TASK GOAL. Read the data below. Then repeat all of it exactly.

────────────────────

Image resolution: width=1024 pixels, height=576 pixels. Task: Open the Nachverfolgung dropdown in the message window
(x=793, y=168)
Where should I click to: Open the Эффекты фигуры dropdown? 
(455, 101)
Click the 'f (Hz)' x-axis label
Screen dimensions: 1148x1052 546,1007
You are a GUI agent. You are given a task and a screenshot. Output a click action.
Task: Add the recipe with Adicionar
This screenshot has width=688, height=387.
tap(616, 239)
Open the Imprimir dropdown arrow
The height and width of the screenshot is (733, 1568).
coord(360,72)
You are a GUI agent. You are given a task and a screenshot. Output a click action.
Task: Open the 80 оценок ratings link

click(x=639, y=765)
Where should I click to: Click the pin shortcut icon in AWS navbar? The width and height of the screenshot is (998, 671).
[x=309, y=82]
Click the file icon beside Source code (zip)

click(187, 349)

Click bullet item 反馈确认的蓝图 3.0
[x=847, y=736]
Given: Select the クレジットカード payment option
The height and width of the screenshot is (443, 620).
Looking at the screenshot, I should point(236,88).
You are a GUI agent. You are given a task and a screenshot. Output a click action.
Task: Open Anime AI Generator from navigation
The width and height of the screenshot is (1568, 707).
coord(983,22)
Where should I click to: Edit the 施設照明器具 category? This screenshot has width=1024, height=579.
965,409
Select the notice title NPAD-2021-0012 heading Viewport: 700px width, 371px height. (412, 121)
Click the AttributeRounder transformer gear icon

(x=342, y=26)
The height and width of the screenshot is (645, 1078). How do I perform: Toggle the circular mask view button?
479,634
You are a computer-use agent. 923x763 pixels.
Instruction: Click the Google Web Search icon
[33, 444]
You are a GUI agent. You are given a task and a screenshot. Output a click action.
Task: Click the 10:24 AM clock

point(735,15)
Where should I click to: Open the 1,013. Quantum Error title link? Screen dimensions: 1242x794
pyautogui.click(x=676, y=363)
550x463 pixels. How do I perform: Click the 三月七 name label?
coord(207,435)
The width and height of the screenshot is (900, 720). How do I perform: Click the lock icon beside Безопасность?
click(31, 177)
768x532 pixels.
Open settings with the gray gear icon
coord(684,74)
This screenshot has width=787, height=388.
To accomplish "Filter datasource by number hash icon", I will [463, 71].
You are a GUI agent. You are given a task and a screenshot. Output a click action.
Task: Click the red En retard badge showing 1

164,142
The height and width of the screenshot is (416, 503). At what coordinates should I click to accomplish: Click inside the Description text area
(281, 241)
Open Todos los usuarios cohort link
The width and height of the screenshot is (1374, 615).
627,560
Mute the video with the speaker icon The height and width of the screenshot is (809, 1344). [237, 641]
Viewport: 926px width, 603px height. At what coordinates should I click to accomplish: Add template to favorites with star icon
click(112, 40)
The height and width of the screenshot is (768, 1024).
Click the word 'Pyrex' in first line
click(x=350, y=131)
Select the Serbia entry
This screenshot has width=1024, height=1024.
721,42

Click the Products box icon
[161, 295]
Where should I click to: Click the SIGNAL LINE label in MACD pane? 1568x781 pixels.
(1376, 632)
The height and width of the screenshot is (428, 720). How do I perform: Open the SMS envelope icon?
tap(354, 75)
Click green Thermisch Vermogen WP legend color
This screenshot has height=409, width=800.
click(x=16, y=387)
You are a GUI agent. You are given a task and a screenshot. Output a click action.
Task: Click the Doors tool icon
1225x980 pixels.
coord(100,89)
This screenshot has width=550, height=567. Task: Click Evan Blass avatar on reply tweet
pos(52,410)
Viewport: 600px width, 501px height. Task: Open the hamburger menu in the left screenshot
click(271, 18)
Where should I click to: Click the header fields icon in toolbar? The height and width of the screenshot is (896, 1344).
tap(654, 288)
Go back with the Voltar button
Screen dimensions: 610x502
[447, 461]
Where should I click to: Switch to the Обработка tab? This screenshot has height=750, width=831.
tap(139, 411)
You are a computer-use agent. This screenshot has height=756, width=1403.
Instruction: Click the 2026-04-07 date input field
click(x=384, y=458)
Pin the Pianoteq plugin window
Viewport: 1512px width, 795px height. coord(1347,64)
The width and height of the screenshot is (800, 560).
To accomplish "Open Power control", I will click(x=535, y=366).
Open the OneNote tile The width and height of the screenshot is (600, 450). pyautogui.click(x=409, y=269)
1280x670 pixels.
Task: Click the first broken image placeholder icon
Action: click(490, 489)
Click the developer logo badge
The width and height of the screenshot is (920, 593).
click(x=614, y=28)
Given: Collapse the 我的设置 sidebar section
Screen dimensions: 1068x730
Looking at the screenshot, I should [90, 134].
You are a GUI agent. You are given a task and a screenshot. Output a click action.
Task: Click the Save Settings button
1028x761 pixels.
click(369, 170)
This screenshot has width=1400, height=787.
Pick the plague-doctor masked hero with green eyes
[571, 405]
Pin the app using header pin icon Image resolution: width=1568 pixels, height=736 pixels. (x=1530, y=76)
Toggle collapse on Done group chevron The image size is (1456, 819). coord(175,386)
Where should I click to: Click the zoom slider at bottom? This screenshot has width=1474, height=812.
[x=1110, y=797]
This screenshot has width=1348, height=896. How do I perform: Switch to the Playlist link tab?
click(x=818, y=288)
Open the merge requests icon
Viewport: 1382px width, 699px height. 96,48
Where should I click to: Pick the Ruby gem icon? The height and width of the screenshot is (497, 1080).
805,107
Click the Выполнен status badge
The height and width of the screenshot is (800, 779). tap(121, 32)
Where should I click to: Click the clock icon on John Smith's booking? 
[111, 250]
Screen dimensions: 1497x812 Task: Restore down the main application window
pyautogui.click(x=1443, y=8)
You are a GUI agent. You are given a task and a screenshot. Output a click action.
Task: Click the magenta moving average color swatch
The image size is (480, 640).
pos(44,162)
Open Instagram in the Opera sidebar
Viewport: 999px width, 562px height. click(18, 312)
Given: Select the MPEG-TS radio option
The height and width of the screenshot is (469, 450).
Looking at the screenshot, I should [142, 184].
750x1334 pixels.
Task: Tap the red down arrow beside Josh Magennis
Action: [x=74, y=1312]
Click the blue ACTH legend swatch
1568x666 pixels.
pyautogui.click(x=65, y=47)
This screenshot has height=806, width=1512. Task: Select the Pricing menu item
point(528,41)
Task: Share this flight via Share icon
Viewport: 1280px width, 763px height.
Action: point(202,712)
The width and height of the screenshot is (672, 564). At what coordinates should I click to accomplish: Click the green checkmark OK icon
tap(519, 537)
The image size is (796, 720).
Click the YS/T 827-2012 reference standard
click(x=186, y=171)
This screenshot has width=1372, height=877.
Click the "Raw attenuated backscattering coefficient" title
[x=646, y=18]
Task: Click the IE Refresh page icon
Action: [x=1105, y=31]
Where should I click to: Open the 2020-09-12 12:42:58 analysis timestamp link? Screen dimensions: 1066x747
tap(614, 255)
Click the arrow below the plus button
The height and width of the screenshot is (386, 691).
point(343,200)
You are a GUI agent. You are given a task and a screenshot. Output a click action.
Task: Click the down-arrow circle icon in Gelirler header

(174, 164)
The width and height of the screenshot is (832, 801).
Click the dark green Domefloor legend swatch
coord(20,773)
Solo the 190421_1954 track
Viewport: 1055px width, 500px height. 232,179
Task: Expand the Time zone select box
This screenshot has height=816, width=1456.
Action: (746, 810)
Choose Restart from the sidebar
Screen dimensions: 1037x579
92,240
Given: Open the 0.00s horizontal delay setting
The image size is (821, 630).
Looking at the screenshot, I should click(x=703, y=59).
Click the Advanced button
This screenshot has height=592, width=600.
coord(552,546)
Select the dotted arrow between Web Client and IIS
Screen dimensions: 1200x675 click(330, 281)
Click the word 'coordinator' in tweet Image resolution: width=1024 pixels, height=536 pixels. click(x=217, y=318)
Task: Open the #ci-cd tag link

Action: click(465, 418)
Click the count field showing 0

────────────────────

EXERCISE ANSWER.
Image resolution: width=1024 pixels, height=576 pixels. Task: Open the Nachverfolgung dropdown in the message window
(x=793, y=168)
Where should I click to: Open the Эффекты фигуры dropdown? 
(455, 101)
Click the 'f (Hz)' x-axis label
Screen dimensions: 1148x1052 546,1007
You are a GUI agent. You are given a task and a screenshot. Output a click action.
Task: Add the recipe with Adicionar
This screenshot has width=688, height=387.
tap(616, 239)
Open the Imprimir dropdown arrow
The height and width of the screenshot is (733, 1568).
coord(360,72)
You are a GUI agent. You are given a task and a screenshot. Output a click action.
Task: Open the 80 оценок ratings link

click(x=639, y=765)
Where should I click to: Click the pin shortcut icon in AWS navbar? The width and height of the screenshot is (998, 671).
[x=309, y=82]
Click the file icon beside Source code (zip)

click(187, 349)

Click bullet item 反馈确认的蓝图 3.0
[x=847, y=736]
Given: Select the クレジットカード payment option
The height and width of the screenshot is (443, 620).
Looking at the screenshot, I should point(236,88).
You are a GUI agent. You are given a task and a screenshot. Output a click action.
Task: Open Anime AI Generator from navigation
The width and height of the screenshot is (1568, 707).
coord(983,22)
Where should I click to: Edit the 施設照明器具 category? This screenshot has width=1024, height=579.
965,409
Select the notice title NPAD-2021-0012 heading Viewport: 700px width, 371px height. (412, 121)
Click the AttributeRounder transformer gear icon

(x=342, y=26)
The height and width of the screenshot is (645, 1078). How do I perform: Toggle the circular mask view button?
479,634
You are a computer-use agent. 923x763 pixels.
Instruction: Click the Google Web Search icon
[33, 444]
You are a GUI agent. You are given a task and a screenshot. Output a click action.
Task: Click the 10:24 AM clock

point(735,15)
Where should I click to: Open the 1,013. Quantum Error title link? Screen dimensions: 1242x794
pyautogui.click(x=676, y=363)
550x463 pixels. How do I perform: Click the 三月七 name label?
coord(207,435)
The width and height of the screenshot is (900, 720). How do I perform: Click the lock icon beside Безопасность?
click(31, 177)
768x532 pixels.
Open settings with the gray gear icon
coord(684,74)
This screenshot has width=787, height=388.
To accomplish "Filter datasource by number hash icon", I will [463, 71].
You are a GUI agent. You are given a task and a screenshot. Output a click action.
Task: Click the red En retard badge showing 1

164,142
The height and width of the screenshot is (416, 503). At what coordinates should I click to accomplish: Click inside the Description text area
(281, 241)
Open Todos los usuarios cohort link
The width and height of the screenshot is (1374, 615).
627,560
Mute the video with the speaker icon The height and width of the screenshot is (809, 1344). [237, 641]
Viewport: 926px width, 603px height. At what coordinates should I click to accomplish: Add template to favorites with star icon
click(112, 40)
The height and width of the screenshot is (768, 1024).
Click the word 'Pyrex' in first line
click(x=350, y=131)
Select the Serbia entry
This screenshot has width=1024, height=1024.
721,42

Click the Products box icon
[161, 295]
Where should I click to: Click the SIGNAL LINE label in MACD pane? 1568x781 pixels.
(1376, 632)
The height and width of the screenshot is (428, 720). How do I perform: Open the SMS envelope icon?
tap(354, 75)
Click green Thermisch Vermogen WP legend color
This screenshot has height=409, width=800.
click(x=16, y=387)
You are a GUI agent. You are given a task and a screenshot. Output a click action.
Task: Click the Doors tool icon
1225x980 pixels.
coord(100,89)
This screenshot has width=550, height=567. Task: Click Evan Blass avatar on reply tweet
pos(52,410)
Viewport: 600px width, 501px height. Task: Open the hamburger menu in the left screenshot
click(271, 18)
Where should I click to: Click the header fields icon in toolbar? The height and width of the screenshot is (896, 1344).
tap(654, 288)
Go back with the Voltar button
Screen dimensions: 610x502
[447, 461]
Where should I click to: Switch to the Обработка tab? This screenshot has height=750, width=831.
tap(139, 411)
You are a computer-use agent. This screenshot has height=756, width=1403.
Instruction: Click the 2026-04-07 date input field
click(x=384, y=458)
Pin the Pianoteq plugin window
Viewport: 1512px width, 795px height. coord(1347,64)
The width and height of the screenshot is (800, 560).
To accomplish "Open Power control", I will click(x=535, y=366).
Open the OneNote tile The width and height of the screenshot is (600, 450). pyautogui.click(x=409, y=269)
1280x670 pixels.
Task: Click the first broken image placeholder icon
Action: click(490, 489)
Click the developer logo badge
The width and height of the screenshot is (920, 593).
click(x=614, y=28)
Given: Collapse the 我的设置 sidebar section
Screen dimensions: 1068x730
Looking at the screenshot, I should [90, 134].
You are a GUI agent. You are given a task and a screenshot. Output a click action.
Task: Click the Save Settings button
1028x761 pixels.
click(369, 170)
This screenshot has width=1400, height=787.
Pick the plague-doctor masked hero with green eyes
[571, 405]
Pin the app using header pin icon Image resolution: width=1568 pixels, height=736 pixels. (x=1530, y=76)
Toggle collapse on Done group chevron The image size is (1456, 819). coord(175,386)
Where should I click to: Click the zoom slider at bottom? This screenshot has width=1474, height=812.
[x=1110, y=797]
This screenshot has width=1348, height=896. How do I perform: Switch to the Playlist link tab?
click(x=818, y=288)
Open the merge requests icon
Viewport: 1382px width, 699px height. 96,48
Where should I click to: Pick the Ruby gem icon? The height and width of the screenshot is (497, 1080).
805,107
Click the Выполнен status badge
The height and width of the screenshot is (800, 779). tap(121, 32)
Where should I click to: Click the clock icon on John Smith's booking? 
[111, 250]
Screen dimensions: 1497x812 Task: Restore down the main application window
pyautogui.click(x=1443, y=8)
You are a GUI agent. You are given a task and a screenshot. Output a click action.
Task: Click the magenta moving average color swatch
The image size is (480, 640).
pos(44,162)
Open Instagram in the Opera sidebar
Viewport: 999px width, 562px height. click(18, 312)
Given: Select the MPEG-TS radio option
The height and width of the screenshot is (469, 450).
Looking at the screenshot, I should [142, 184].
750x1334 pixels.
Task: Tap the red down arrow beside Josh Magennis
Action: [x=74, y=1312]
Click the blue ACTH legend swatch
1568x666 pixels.
pyautogui.click(x=65, y=47)
This screenshot has height=806, width=1512. Task: Select the Pricing menu item
point(528,41)
Task: Share this flight via Share icon
Viewport: 1280px width, 763px height.
Action: point(202,712)
The width and height of the screenshot is (672, 564). At what coordinates should I click to accomplish: Click the green checkmark OK icon
tap(519, 537)
The image size is (796, 720).
Click the YS/T 827-2012 reference standard
click(x=186, y=171)
This screenshot has width=1372, height=877.
Click the "Raw attenuated backscattering coefficient" title
[x=646, y=18]
Task: Click the IE Refresh page icon
Action: [x=1105, y=31]
Where should I click to: Open the 2020-09-12 12:42:58 analysis timestamp link? Screen dimensions: 1066x747
tap(614, 255)
Click the arrow below the plus button
The height and width of the screenshot is (386, 691).
point(343,200)
You are a GUI agent. You are given a task and a screenshot. Output a click action.
Task: Click the down-arrow circle icon in Gelirler header

(174, 164)
The width and height of the screenshot is (832, 801).
Click the dark green Domefloor legend swatch
coord(20,773)
Solo the 190421_1954 track
Viewport: 1055px width, 500px height. 232,179
Task: Expand the Time zone select box
This screenshot has height=816, width=1456.
Action: (746, 810)
Choose Restart from the sidebar
Screen dimensions: 1037x579
92,240
Given: Open the 0.00s horizontal delay setting
The image size is (821, 630).
Looking at the screenshot, I should click(x=703, y=59).
Click the Advanced button
This screenshot has height=592, width=600.
coord(552,546)
Select the dotted arrow between Web Client and IIS
Screen dimensions: 1200x675 click(330, 281)
Click the word 'coordinator' in tweet Image resolution: width=1024 pixels, height=536 pixels. click(x=217, y=318)
Task: Open the #ci-cd tag link

Action: click(465, 418)
Click the count field showing 0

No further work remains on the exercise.